Transcribe the records below. Leave nothing out and change nothing.
Top of Given entries
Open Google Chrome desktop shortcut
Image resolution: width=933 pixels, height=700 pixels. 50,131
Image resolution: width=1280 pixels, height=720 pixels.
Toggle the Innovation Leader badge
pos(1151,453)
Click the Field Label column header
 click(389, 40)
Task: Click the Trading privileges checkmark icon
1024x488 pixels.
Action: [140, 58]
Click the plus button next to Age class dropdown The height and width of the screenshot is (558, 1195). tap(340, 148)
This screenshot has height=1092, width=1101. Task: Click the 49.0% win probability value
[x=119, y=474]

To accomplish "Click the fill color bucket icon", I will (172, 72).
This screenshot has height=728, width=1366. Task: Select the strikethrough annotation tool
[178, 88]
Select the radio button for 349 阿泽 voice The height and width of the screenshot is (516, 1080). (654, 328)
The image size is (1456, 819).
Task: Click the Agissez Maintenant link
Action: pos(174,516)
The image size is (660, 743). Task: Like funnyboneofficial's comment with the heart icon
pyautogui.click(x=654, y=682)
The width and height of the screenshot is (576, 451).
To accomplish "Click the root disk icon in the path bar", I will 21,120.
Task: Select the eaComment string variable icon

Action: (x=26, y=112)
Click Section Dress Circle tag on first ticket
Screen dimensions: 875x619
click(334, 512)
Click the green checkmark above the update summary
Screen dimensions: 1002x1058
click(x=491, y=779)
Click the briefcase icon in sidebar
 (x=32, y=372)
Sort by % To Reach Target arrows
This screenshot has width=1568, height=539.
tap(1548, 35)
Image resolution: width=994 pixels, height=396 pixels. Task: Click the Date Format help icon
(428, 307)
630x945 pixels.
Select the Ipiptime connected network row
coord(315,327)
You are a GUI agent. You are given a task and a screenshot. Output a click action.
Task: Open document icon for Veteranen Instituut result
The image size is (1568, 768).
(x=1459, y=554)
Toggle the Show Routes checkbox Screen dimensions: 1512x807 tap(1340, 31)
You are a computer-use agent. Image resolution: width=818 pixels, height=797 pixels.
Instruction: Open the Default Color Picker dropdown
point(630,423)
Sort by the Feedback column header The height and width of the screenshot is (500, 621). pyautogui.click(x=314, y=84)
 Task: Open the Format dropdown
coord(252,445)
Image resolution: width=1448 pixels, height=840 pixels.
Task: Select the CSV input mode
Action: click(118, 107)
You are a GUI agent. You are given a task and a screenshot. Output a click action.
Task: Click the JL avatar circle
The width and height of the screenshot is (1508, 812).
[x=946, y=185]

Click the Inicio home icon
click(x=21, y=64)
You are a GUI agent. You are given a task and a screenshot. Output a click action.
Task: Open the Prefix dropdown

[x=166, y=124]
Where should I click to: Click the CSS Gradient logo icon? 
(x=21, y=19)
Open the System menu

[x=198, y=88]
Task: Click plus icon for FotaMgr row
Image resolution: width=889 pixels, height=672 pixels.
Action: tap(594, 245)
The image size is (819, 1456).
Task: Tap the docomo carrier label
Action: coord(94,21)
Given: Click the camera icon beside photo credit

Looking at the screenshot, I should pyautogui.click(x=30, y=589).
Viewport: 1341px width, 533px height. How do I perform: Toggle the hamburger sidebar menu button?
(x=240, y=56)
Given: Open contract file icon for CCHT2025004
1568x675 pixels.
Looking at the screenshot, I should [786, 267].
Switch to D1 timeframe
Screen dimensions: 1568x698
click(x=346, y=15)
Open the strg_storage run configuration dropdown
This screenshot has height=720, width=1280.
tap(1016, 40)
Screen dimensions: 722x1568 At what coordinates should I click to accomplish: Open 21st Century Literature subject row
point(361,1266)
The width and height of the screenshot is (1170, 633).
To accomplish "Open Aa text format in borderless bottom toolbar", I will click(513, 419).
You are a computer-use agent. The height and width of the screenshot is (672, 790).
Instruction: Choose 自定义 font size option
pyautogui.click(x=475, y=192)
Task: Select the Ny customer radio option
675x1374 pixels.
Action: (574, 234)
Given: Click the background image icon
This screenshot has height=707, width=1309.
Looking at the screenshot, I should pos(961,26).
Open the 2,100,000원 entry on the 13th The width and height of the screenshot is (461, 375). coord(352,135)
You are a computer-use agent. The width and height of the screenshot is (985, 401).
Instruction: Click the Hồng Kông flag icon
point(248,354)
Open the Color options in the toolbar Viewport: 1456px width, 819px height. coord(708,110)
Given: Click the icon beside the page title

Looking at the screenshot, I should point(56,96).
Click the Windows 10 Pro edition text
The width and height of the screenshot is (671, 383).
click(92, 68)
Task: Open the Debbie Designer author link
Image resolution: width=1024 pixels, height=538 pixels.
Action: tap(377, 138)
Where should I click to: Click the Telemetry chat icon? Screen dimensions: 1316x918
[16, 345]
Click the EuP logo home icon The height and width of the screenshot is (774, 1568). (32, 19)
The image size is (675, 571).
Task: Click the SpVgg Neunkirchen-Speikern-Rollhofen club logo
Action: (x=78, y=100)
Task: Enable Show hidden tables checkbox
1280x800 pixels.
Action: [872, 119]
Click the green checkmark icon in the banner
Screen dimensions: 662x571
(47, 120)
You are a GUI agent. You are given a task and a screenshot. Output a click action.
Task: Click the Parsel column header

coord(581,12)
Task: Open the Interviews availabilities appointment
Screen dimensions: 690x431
Bottom of Given entries
● **Worked solution**
Open Google Chrome desktop shortcut
Image resolution: width=933 pixels, height=700 pixels. 50,131
Image resolution: width=1280 pixels, height=720 pixels.
Toggle the Innovation Leader badge
pos(1151,453)
Click the Field Label column header
 click(389, 40)
Task: Click the Trading privileges checkmark icon
1024x488 pixels.
Action: [140, 58]
Click the plus button next to Age class dropdown The height and width of the screenshot is (558, 1195). tap(340, 148)
This screenshot has height=1092, width=1101. Task: Click the 49.0% win probability value
[x=119, y=474]

To accomplish "Click the fill color bucket icon", I will (172, 72).
This screenshot has height=728, width=1366. Task: Select the strikethrough annotation tool
[178, 88]
Select the radio button for 349 阿泽 voice The height and width of the screenshot is (516, 1080). (654, 328)
The image size is (1456, 819).
Task: Click the Agissez Maintenant link
Action: pos(174,516)
The image size is (660, 743). Task: Like funnyboneofficial's comment with the heart icon
pyautogui.click(x=654, y=682)
The width and height of the screenshot is (576, 451).
To accomplish "Click the root disk icon in the path bar", I will 21,120.
Task: Select the eaComment string variable icon

Action: (x=26, y=112)
Click Section Dress Circle tag on first ticket
Screen dimensions: 875x619
click(334, 512)
Click the green checkmark above the update summary
Screen dimensions: 1002x1058
click(x=491, y=779)
Click the briefcase icon in sidebar
 (x=32, y=372)
Sort by % To Reach Target arrows
This screenshot has width=1568, height=539.
tap(1548, 35)
Image resolution: width=994 pixels, height=396 pixels. Task: Click the Date Format help icon
(428, 307)
630x945 pixels.
Select the Ipiptime connected network row
coord(315,327)
You are a GUI agent. You are given a task and a screenshot. Output a click action.
Task: Open document icon for Veteranen Instituut result
The image size is (1568, 768).
(x=1459, y=554)
Toggle the Show Routes checkbox Screen dimensions: 1512x807 tap(1340, 31)
You are a computer-use agent. Image resolution: width=818 pixels, height=797 pixels.
Instruction: Open the Default Color Picker dropdown
point(630,423)
Sort by the Feedback column header The height and width of the screenshot is (500, 621). pyautogui.click(x=314, y=84)
 Task: Open the Format dropdown
coord(252,445)
Image resolution: width=1448 pixels, height=840 pixels.
Task: Select the CSV input mode
Action: click(118, 107)
You are a GUI agent. You are given a task and a screenshot. Output a click action.
Task: Click the JL avatar circle
The width and height of the screenshot is (1508, 812).
[x=946, y=185]

Click the Inicio home icon
click(x=21, y=64)
You are a GUI agent. You are given a task and a screenshot. Output a click action.
Task: Open the Prefix dropdown

[x=166, y=124]
Where should I click to: Click the CSS Gradient logo icon? 
(x=21, y=19)
Open the System menu

[x=198, y=88]
Task: Click plus icon for FotaMgr row
Image resolution: width=889 pixels, height=672 pixels.
Action: tap(594, 245)
The image size is (819, 1456).
Task: Tap the docomo carrier label
Action: coord(94,21)
Given: Click the camera icon beside photo credit

Looking at the screenshot, I should pyautogui.click(x=30, y=589).
Viewport: 1341px width, 533px height. How do I perform: Toggle the hamburger sidebar menu button?
(x=240, y=56)
Given: Open contract file icon for CCHT2025004
1568x675 pixels.
Looking at the screenshot, I should [786, 267].
Switch to D1 timeframe
Screen dimensions: 1568x698
click(x=346, y=15)
Open the strg_storage run configuration dropdown
This screenshot has height=720, width=1280.
tap(1016, 40)
Screen dimensions: 722x1568 At what coordinates should I click to accomplish: Open 21st Century Literature subject row
point(361,1266)
The width and height of the screenshot is (1170, 633).
To accomplish "Open Aa text format in borderless bottom toolbar", I will click(513, 419).
You are a computer-use agent. The height and width of the screenshot is (672, 790).
Instruction: Choose 自定义 font size option
pyautogui.click(x=475, y=192)
Task: Select the Ny customer radio option
675x1374 pixels.
Action: (574, 234)
Given: Click the background image icon
This screenshot has height=707, width=1309.
Looking at the screenshot, I should pos(961,26).
Open the 2,100,000원 entry on the 13th The width and height of the screenshot is (461, 375). coord(352,135)
You are a computer-use agent. The width and height of the screenshot is (985, 401).
Instruction: Click the Hồng Kông flag icon
point(248,354)
Open the Color options in the toolbar Viewport: 1456px width, 819px height. coord(708,110)
Given: Click the icon beside the page title

Looking at the screenshot, I should point(56,96).
Click the Windows 10 Pro edition text
The width and height of the screenshot is (671, 383).
click(92, 68)
Task: Open the Debbie Designer author link
Image resolution: width=1024 pixels, height=538 pixels.
Action: tap(377, 138)
Where should I click to: Click the Telemetry chat icon? Screen dimensions: 1316x918
[16, 345]
Click the EuP logo home icon The height and width of the screenshot is (774, 1568). (32, 19)
The image size is (675, 571).
Task: Click the SpVgg Neunkirchen-Speikern-Rollhofen club logo
Action: (x=78, y=100)
Task: Enable Show hidden tables checkbox
1280x800 pixels.
Action: [872, 119]
Click the green checkmark icon in the banner
Screen dimensions: 662x571
(47, 120)
You are a GUI agent. You are given a task and a screenshot. Output a click action.
Task: Click the Parsel column header

coord(581,12)
Task: Open the Interviews availabilities appointment
Screen dimensions: 690x431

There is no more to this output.